Hint: Here, in this given question, we can see that every consecutive number that is divisible by 7 has a common difference of 7. So, all the numbers that we will get between 100 and 1000 that are divisible by 7 will form an Arithmetic Progression (AP). We just need to find out the first term and the last term and then the number of terms in the AP to get our first answer. Then we can subtract it from 899 to get our second answer as there are 899 numbers between 100 and 1000.

Complete step-by-step answer:

In this given question, we are asked to find out the number of integers between 100 and 1000 that are divisible by 7 the number of terms which are not divisible by 7.
We can see that every consecutive number that is divisible by 7 has a common difference of 7. So, all the numbers that we will get between 100 and 1000 that are divisible by 7 will form an Arithmetic Progression (AP).

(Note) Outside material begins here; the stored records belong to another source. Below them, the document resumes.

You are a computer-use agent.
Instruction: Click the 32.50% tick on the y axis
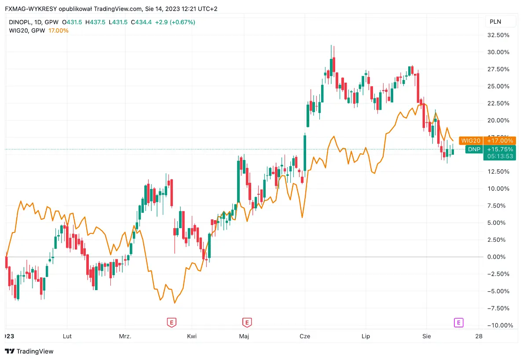pyautogui.click(x=499, y=35)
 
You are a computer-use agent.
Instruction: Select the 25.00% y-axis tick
pyautogui.click(x=499, y=86)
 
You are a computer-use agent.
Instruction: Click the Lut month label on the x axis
pyautogui.click(x=67, y=336)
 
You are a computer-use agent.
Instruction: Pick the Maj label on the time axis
pyautogui.click(x=244, y=336)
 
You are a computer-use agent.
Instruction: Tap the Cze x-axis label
pyautogui.click(x=304, y=336)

Now, the first term of the AP can be found out as following:
$\begin{aligned} & \dfrac{100}{7}=14\dfrac{2}{7} \\\ & \Rightarrow 100=14\times 7+2 \\\ \end{aligned}$
So, $14\times 7=98$ is the last number that is divisible by hundred and less than 100.

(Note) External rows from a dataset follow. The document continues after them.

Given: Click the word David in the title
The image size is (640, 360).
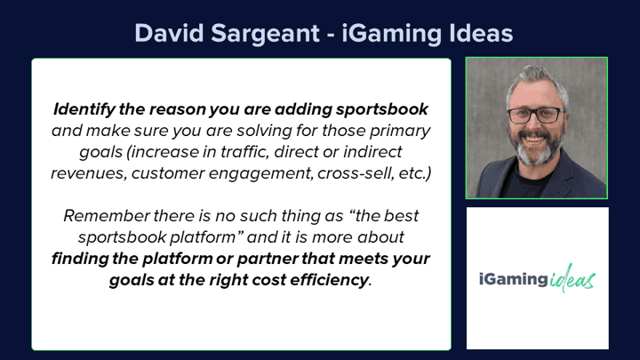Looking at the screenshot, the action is (x=169, y=33).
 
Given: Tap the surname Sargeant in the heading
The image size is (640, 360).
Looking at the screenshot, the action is (x=265, y=34).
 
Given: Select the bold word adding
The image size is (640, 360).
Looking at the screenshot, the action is (x=303, y=109).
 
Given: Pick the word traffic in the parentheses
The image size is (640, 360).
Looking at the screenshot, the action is (x=244, y=151).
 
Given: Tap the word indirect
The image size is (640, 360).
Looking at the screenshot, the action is (x=372, y=151).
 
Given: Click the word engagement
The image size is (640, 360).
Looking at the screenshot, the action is (x=260, y=173).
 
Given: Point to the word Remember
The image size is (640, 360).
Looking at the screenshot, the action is (x=107, y=215).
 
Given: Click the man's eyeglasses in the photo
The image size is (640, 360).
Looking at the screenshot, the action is (x=535, y=115).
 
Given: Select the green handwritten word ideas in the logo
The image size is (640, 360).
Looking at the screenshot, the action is (x=572, y=278).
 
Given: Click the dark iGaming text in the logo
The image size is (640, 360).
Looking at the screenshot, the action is (x=514, y=280).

So, $98+7=105$ is the first multiple of 7 between 100 and 1000. Therefore, 105 is the first term of the AP…………………(1.1)
Now, for the last term, we do the following:
$\begin{aligned} & \dfrac{1000}{7}=142\dfrac{6}{7} \\\ & \Rightarrow 1000=142\times 7+6 \\\ \end{aligned}$
So, $142\times 7=994$ is the last number with a multiple of seven and is less than 1000.

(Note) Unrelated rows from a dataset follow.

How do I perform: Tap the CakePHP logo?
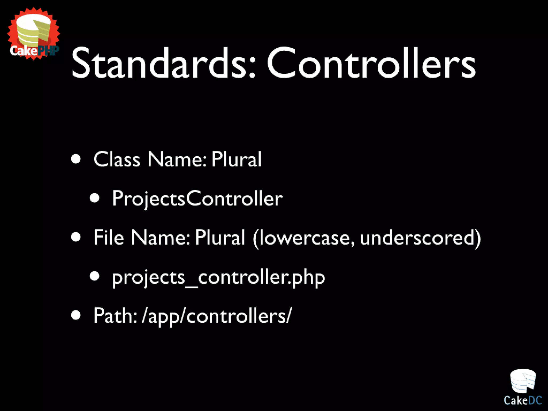pos(34,33)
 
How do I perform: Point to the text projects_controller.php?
pos(218,277)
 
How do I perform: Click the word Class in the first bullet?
pos(117,159)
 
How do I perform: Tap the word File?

Therefore, the last term of our AP is 994.
Now, for the nth term of an AP $\left( {{a}_{n}} \right)$ the formula is $\left( {{a}_{n}} \right)=a+\left( n-1 \right)d...........(1.1)$, where a is the first term and d is the common difference.
Here, $\left( {{a}_{n}} \right)$, a and d are 994, 105 and 7 respectively. So, putting these values in 1.1, we get,
$\begin{aligned} & 994=105+\left( n-1 \right)\times 7 \\\ & \Rightarrow \dfrac{994-105}{7}=n-1 \\\ & \Rightarrow 127+1=n \\\ & \Rightarrow n=128..............(1.2) \\\ \end{aligned}$
Hence, we get the no. of terms of the AP as 128.
So, 128 numbers between 100 and 1000 are divisible by 7.

(b). Now, there are 899 numbers between 100 and 1000.
So, $899-128=771$ numbers are not divisible by 7 between 100 and 1000.
Therefore, we have got the first answer as 128 and the second one as 771.

Note: We should be careful to add 7 to get the first term divisible by 7 between 100 and 1000, it is because upon dividing 100 by 7, the remainder was 2 and was subtracted from 100, thus the obtained number, 98 was less than 100 and hence did not lie between 100 to 1000.